Cinzia ha lavorato 15 anni come veterinaria, ma questo non le ha impedito di approfondire i rapporti con gli esseri umani: «A un certo punto ho fatto una scelta e ho smesso di lavorare, per motivi familiari, e ho ripreso dopo 11 anni, cambiando occupazione. Adesso insegno in un centro di formazione professionale e mi occupo di ragazzi con varie problematiche. Anche quando curavo gli animali, ho sempre lavorato incontrando le persone». Perché nel volontariato di prossimità le donne sono più numerose? Anche i volontari del reparto di cure palliative a Mede lo dimostrano, con 9 donne e 2 soli uomini: «Non sono propriamente femminista, ma credo molto nella forza delle donne, e nella loro sensibilità. Probabilmente abbiamo più tenuta di fronte a un maggior impatto emotivo».

5Elena Fossa: «la fede è stata il motore della mia vita»

Elena Fossa
Elena Fossa

«Come donna e mamma, sono assolutamente convinta che nella vita ciò che ci accade non è mai fine a se stesso». Brillano gli occhi ad Elena Fossa, vigevanese divenuta famosa in tutto il mondo per la storia che l’ha vista protagonista, insieme al marito Maurizio e al figlio Francesco Maria.

Per me la fede è stata il motore della mia vita – racconta – , anche quando sono arrabbiata con Lui, anche quando non capisco, quando mi accadono cose che mi fanno soffrire, quando perdo persone a me care.

E in effetti non si spiegherebbe fuori da questa prospettiva il coraggio di una donna, di una madre che nel momento più bello della sua vita, quello in cui dà alla luce il proprio bambino, riceve la più terribile e agghiacciante delle notizie, quella della malattia del neonato, una patologia particolarmente grave legata ad una intolleranza alimentare, accompagnata da una sentenza ancora più dura: poco tempo di vita per la creatura, non più di un anno. «Nell’istante in cui ti dicono che la vita di tuo figlio non sarà lunga, che non ci sono speranze per una guarigione, vieni catapultata in un mondo fatto di precarietà, desolazione, immensa sofferenza.
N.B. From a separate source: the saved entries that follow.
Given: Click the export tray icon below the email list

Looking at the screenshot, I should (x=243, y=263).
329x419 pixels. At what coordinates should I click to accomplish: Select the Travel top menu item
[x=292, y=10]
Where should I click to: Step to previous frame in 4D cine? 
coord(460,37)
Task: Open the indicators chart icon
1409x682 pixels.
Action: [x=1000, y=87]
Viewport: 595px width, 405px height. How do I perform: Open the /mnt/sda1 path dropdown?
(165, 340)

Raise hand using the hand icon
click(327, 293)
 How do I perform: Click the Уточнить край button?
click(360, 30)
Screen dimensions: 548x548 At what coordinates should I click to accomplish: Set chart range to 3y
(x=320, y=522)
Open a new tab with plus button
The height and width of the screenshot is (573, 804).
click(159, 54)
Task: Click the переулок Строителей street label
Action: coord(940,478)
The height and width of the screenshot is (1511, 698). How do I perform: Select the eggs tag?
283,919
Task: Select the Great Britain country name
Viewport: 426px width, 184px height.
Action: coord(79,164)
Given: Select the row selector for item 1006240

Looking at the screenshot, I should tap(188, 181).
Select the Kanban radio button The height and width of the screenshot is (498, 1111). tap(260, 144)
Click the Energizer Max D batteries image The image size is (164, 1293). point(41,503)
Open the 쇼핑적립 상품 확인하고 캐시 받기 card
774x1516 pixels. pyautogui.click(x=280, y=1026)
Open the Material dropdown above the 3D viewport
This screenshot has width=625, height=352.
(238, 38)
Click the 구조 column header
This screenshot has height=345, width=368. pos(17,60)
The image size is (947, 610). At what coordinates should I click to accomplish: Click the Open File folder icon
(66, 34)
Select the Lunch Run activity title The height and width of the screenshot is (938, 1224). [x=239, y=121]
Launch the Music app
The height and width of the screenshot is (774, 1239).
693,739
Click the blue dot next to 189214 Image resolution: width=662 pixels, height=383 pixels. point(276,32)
Il tuo mondo è concentrato in quel figlio che diventa l’unica cosa per cui vivi». Ed è proprio in questo sconvolgimento che la certezza della presenza del Signore diventa per Elena l’unico appiglio al quale aggrapparsi per «vedere un Dio con cui poter litigare, piangere , disperarmi, ma che mai, davvero mai, mi ha lasciato sola». Una fiducia che culmina in una guarigione miracolosa, riconosciuta dalla Chiesa e che ha portato alla beatificazione di colei che ne è stata il tramite, Madre Speranza, fondatrice del santuario di Collevalenza. Un evento di grazia che porta Elena e suo marito a una genitorialità più ampia, attraverso l’apertura all’affido di bambini con gravi disabilità, per trasformare la gratitudine per il dono ricevuto in un segno concreto di una Misericordia che diventa abbraccio materno verso chi è più fragile.